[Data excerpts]
++++
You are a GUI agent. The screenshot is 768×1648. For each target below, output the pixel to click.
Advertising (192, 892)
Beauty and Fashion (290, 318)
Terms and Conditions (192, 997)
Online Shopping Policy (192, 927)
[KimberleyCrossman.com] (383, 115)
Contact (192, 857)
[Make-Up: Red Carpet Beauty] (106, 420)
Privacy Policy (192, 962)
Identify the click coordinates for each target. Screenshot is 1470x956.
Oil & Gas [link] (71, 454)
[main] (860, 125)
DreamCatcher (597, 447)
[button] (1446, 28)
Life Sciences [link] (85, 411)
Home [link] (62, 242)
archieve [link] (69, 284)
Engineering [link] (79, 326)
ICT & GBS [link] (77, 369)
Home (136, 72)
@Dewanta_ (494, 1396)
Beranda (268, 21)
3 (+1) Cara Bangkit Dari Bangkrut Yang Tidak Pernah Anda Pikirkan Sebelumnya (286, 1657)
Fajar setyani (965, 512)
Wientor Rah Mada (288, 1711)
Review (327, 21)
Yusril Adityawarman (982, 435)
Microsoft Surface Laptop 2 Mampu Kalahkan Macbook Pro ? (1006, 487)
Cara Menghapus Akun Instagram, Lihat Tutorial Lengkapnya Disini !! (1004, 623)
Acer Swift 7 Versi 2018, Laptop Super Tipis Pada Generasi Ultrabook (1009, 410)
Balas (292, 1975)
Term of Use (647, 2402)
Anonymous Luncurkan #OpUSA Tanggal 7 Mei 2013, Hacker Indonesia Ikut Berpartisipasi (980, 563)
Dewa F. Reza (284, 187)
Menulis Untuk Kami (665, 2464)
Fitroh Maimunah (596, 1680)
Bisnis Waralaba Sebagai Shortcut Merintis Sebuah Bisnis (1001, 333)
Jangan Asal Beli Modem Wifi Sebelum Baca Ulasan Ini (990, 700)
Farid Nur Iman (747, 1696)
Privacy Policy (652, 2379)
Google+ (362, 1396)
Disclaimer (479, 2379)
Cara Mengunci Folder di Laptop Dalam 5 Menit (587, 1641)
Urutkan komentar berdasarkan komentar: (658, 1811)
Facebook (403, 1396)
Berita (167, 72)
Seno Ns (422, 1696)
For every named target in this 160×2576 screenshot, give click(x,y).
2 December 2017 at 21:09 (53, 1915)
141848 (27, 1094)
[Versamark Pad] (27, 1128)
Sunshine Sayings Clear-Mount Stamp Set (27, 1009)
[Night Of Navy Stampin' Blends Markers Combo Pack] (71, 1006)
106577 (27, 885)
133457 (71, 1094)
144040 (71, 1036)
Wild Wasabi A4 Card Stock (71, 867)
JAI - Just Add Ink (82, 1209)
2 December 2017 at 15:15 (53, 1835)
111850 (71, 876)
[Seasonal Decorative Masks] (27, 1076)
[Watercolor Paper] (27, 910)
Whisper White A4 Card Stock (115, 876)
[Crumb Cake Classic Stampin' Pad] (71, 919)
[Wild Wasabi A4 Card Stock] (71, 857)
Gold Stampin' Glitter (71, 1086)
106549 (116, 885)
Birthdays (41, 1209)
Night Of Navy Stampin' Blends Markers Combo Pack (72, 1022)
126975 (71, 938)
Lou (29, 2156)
++++
■ **Requirement**:
Print exactly the lines that run from the line containing "[Seasonal Decorative Masks] (27, 1076)" to the end of the data, both ends included.

■ **Worked solution**:
[Seasonal Decorative Masks] (27, 1076)
[Watercolor Paper] (27, 910)
Whisper White A4 Card Stock (115, 876)
[Crumb Cake Classic Stampin' Pad] (71, 919)
[Wild Wasabi A4 Card Stock] (71, 857)
Gold Stampin' Glitter (71, 1086)
106549 (116, 885)
Birthdays (41, 1209)
Night Of Navy Stampin' Blends Markers Combo Pack (72, 1022)
126975 (71, 938)
Lou (29, 2156)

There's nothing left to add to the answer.